Nell’abstract di accompagnamento vengono indicati gli obiettivi della ricerca; si legge: “Questo studio esplora criticamente come il lavoro quotidiano degli insegnanti venga riconfigurato attraverso l’utilizzo di e attorno a diverse piattaforme digitali*. In particolare, illustra le esperienze degli insegnanti in termini di intensificazione del carico di lavoro[…] Tracciando etnograficamente** l’attività digitale di sei insegnanti di scuole secondarie superiori pubbliche e private attraverso registri, interviste di follow-up, osservazioni e "collaborazioni" digitali, mostriamo come compiti centrali, amministrazione, comunicazione e insegnamento vengano riconfigurati […] attraverso la distribuzione del lavoro su piattaforme e normative nazionali e locali. Il nostro contributo alla discussione sulle piattaforme nell'istruzione riguarda il modo in cui le piattaforme e l'allineamento di dispositivi e procedure rafforzano le esigenze di performatività nel lavoro degli insegnanti. Questa riconfigurazione produce tensioni, interruzioni e picchi di intensità, spesso visti come conflitti con l’orario di lavoro, ma […] si riferiscono anche a questioni più ampie e critiche sulla natura mutevole del lavoro digitale degli insegnanti che si sta affermando in una a scuola mercificata e altamente digitalizzata."
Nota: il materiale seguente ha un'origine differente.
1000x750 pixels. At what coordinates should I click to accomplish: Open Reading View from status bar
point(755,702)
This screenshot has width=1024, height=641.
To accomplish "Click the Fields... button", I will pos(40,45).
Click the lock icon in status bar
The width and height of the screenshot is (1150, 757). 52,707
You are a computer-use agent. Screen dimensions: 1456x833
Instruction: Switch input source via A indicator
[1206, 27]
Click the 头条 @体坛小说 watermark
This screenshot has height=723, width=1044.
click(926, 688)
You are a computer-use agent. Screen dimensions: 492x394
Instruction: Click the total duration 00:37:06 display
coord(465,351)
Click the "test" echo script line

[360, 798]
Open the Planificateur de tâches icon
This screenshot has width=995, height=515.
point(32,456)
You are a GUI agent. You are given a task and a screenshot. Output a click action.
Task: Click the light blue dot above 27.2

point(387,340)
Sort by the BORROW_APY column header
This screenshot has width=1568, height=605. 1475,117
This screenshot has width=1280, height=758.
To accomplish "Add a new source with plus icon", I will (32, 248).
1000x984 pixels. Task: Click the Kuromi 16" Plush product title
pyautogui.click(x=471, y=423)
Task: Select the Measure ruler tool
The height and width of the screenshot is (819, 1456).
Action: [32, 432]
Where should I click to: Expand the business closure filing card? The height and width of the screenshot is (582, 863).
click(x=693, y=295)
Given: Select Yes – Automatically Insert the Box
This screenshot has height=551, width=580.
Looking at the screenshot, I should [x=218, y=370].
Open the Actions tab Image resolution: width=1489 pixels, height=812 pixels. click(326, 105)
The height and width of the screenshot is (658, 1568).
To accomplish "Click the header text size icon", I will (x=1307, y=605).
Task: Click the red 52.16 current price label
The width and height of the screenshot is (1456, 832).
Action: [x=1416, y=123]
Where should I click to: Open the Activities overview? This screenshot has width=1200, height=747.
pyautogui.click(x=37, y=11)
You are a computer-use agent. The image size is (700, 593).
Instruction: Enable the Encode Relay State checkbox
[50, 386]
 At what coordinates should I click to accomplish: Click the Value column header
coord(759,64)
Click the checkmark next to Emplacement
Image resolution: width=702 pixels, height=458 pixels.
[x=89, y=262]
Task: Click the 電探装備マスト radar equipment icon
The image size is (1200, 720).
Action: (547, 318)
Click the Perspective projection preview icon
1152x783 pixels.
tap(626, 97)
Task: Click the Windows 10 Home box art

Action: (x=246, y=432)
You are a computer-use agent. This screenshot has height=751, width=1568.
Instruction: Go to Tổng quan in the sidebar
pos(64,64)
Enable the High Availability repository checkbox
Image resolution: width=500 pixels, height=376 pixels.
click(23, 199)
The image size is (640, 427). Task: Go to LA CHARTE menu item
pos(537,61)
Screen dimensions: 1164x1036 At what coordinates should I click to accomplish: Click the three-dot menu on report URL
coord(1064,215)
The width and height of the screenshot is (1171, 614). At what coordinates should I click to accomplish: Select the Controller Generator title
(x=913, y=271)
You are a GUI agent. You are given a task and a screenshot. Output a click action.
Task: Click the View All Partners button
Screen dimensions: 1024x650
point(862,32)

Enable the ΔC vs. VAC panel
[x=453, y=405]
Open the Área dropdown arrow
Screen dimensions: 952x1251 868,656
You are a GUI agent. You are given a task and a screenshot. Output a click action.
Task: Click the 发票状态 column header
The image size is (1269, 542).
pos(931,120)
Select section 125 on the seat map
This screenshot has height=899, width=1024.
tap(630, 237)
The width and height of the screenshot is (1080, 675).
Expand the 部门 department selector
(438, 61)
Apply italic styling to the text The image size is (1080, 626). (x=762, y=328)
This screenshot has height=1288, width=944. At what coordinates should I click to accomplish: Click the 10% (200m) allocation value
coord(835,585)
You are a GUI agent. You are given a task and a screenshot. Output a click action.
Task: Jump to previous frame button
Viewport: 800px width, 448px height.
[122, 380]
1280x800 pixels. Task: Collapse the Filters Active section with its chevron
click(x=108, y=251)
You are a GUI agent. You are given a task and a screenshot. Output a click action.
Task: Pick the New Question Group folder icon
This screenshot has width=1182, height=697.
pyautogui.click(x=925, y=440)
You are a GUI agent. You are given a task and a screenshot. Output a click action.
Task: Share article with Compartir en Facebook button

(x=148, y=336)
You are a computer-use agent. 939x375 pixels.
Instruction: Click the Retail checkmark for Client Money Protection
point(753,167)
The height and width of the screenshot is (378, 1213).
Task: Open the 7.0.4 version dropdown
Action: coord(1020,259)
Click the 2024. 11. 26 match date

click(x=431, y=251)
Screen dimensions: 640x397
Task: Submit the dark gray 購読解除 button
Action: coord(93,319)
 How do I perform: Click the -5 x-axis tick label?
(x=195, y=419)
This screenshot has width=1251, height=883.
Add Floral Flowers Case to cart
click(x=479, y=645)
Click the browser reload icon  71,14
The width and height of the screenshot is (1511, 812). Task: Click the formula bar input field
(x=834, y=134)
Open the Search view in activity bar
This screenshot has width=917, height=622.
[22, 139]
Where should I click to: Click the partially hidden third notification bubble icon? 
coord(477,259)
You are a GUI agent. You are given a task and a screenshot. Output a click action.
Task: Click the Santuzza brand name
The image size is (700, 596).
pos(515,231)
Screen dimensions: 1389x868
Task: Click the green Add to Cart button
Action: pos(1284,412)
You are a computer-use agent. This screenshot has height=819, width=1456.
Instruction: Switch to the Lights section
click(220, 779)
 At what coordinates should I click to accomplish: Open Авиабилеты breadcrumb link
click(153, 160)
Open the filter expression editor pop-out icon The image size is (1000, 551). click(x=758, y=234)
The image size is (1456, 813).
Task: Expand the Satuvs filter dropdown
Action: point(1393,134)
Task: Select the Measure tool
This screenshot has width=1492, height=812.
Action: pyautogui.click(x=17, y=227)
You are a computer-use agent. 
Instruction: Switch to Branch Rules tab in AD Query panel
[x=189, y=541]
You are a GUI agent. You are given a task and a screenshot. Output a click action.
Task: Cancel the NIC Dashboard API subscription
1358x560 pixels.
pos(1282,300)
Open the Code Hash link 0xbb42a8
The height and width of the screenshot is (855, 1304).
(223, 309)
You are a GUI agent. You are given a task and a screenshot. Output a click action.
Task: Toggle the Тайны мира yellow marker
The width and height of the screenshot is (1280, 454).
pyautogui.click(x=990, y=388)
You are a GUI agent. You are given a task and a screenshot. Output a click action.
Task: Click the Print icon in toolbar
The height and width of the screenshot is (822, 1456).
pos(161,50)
*Anche il registro elettronico è una piattaforma digitale
** L’etnografia delle tracce è un metodo di ricerca che studia le interazioni sociali, culturali e lavorative in ambienti online, analizzando le tracce digitali lasciate dagli utenti. In questo caso specifico, la ricercatrice è andata in profondità ed ha misurato quanto, con chi e perché i docenti oggetto di studio hanno usato la rete per lavoro. Nelle ipotesi della ricerca si è partiti dall’idea che le tecnologie possano modificare ma soprattutto amplificare le richieste di tempo per il lavoro.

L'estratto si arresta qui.